» Problems to solve:
1 > For the article below about the Clarence High School app contest, determine whether each statement agrees with it, answering yes or no and quoting the words that decide it. (a) Each of the two Clarence teams had four students and spent six months creating its app. (b) This was the first time Clarence High School had a winning team in the competition. (c) NAF and Lenovo partner to host the app contest.
2 > In the article below about the Clarence High School app contest, which team was Leighton Parlato part of?
3 > Proceed with the article below about the Clarence High School app contest, writing on from its last sentence.

» Text section:

╔══

Clarence High School students win national app contest
Not just one but two teams of students from Clarence High School have won a national app building contest.
The local students were among the five winning teams of the eighth annual Lenovo Scholar Network National Mobile App Development Competition.
Two teams of four students from Clarence spent six months creating apps that address problems they saw in their classrooms and communities.
“The whole objective is for students to actually look in the market and see what’s available, what’s out there, what problem can they solve that hasn’t been already solved before,” teacher Heather Hartmann said. “They can’t come up with an app that already exists in the market.”
Single teams from Clarence High School have won in the past, Hartmann said, but this is the first time in the five years the school has participated that there has been two winners.
UrbanizeEDU is an app designed to bring students together to promote educational discussion, while ensuring student safety.
VA United connects users with local Veterans Affairs sites and quickly directs them to the website and location of health care facilities, pharmacies, benefits, cemeteries and emergency care locations.
The Clarence High School students who participated are part of the school’s Academy of Business and Finance, a college and career readiness program for sophomores, juniors and seniors, Hartmann said. The program is in partnership with NAF, a national network that supports career academies at traditional high schools. NAF partners with Lenovo, a consumer electronics company, to host the app contest.
Focus on the ‘idea process’
The app contest not only encourages students’ interest in science, technology, engineering and math, but also provides students with experience problem-solving and working in teams, said Libby Richards, a community engagement manager at Lenovo.
“For this competition, it’s not necessarily about the app that you create, like the nitty gritty of it, but it’s more about the idea process behind it,” said Ishfar Shaan, one of the students who participated in the contest. “You have to identify your market, find the problem and offer a good solution. It’s not like you have to have code-heavy students laying around. You got to have people who can research and understand societal issues at hand right now.”
An idea born out of the pandemic
Shaan, a 2022 graduate, was part of team UrbanizeEDU, and Leighton Parlato, a rising senior, was part of the VA United team.
UrbanizeEDU is like an academic-based social media platform for students, Shaan said. Coming back to in-person school following virtual learning during the Covid-19 pandemic, a large percentage of students were still missing class for days at a time because they were sick. As a result, they would fall behind on their schoolwork, he said.

╚══

» Given information:
╔══

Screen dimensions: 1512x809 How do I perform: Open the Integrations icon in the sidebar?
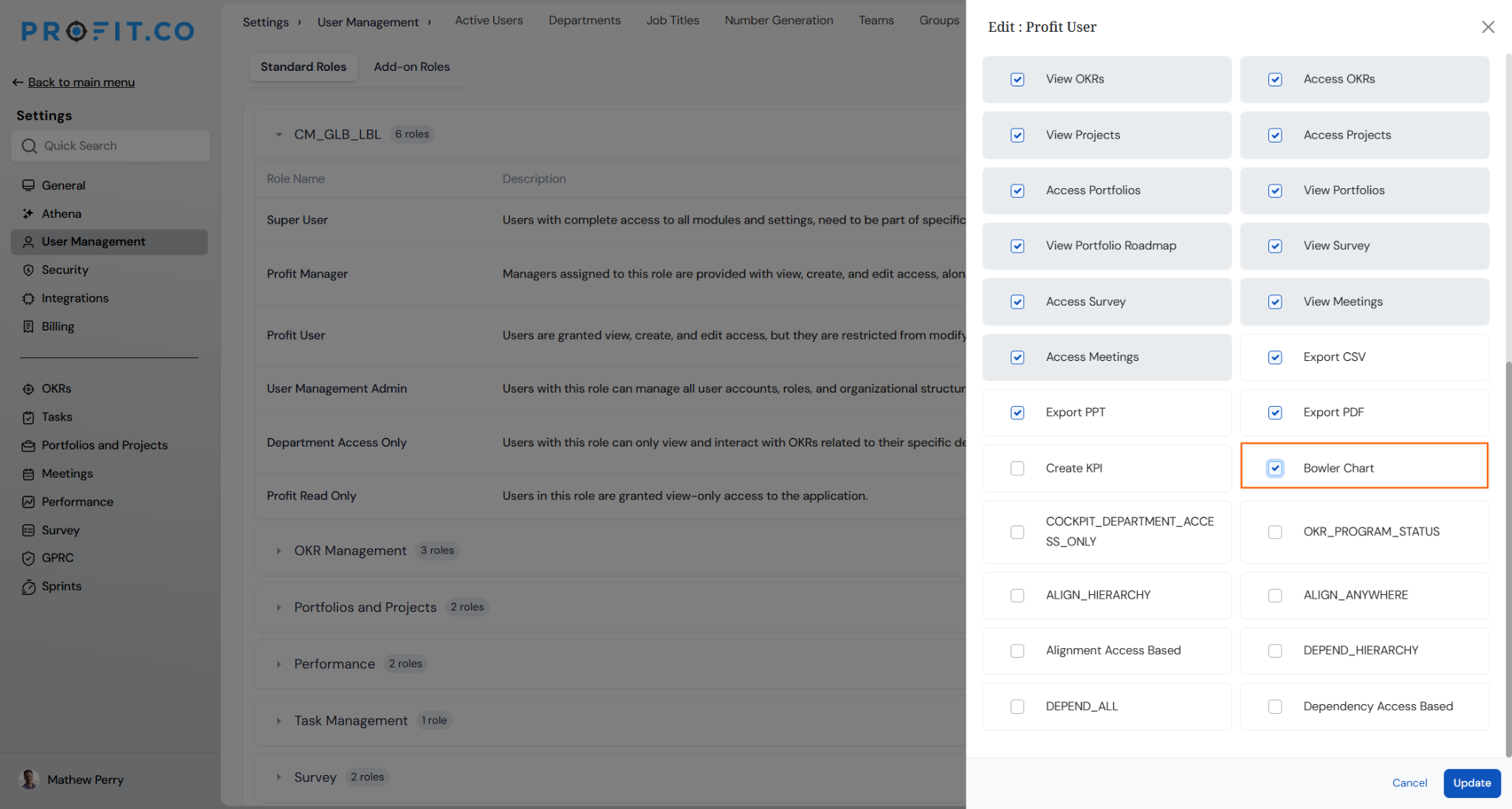click(x=28, y=298)

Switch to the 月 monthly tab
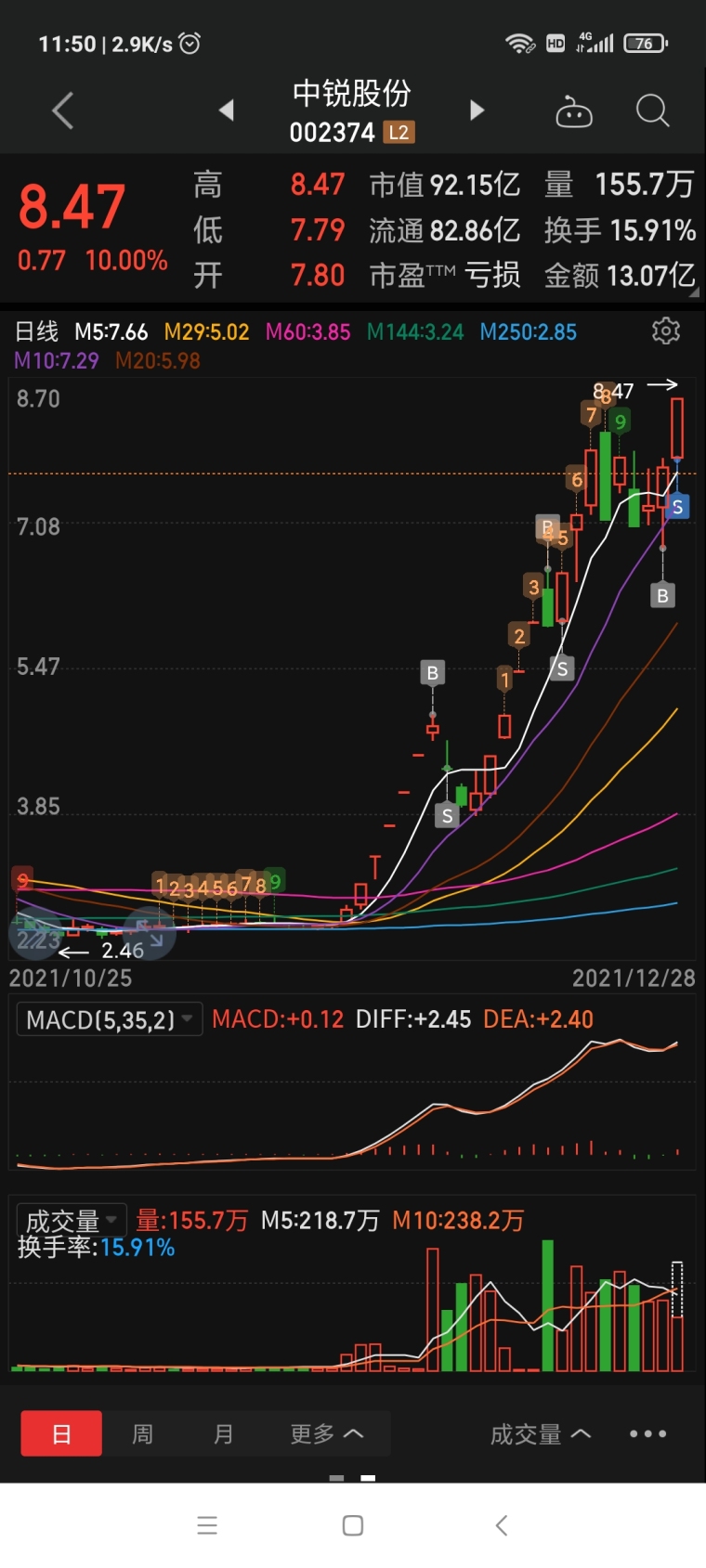[223, 1433]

╚══

» Answer section:
1 >
(a) Yes: "Two teams of four students from Clarence spent six months creating apps"
(b) No: "Single teams from Clarence High School have won in the past"
(c) Yes: "NAF partners with Lenovo, a consumer electronics company, to host the app contest."

2 > Leighton Parlato was part of the VA United team.

3 >
“We realized that it was a pretty good idea to create an app where students from the same school district could basically talk to each other and create a virtual city of learners with the shared goal of helping each other succeed, catch up, share material and all that,” Shaan said.
The idea for the VA United app came from Parlato’s work with Veterans Affairs in Western New York. As part of Clarence High School’s Academy of Business and Finance program, students work with businesses in the community to problem solve real-life issues. Parlato was assigned to work with the VA to increase community outreach.
Parlato brought that issue to the app contest and she and her three teammates, Ethan Heleba, Madeline O’Brien and Louis Mancuso, designed an app to make it easier for veterans to access their benefits.
Each of the team members had specific roles in bringing their apps to life.
For UrbanizeEDU – which included students Tyler Murphy, Waaris Hundal and Nawaab Hundal – Shaan created the user interface, or how the user interacts with the app and how it looks. Parlato’s main role was research and coming up with the general layout and idea for VA United.
Shaan and Parlato both said their biggest takeaway from participating in the contest was learning teamwork.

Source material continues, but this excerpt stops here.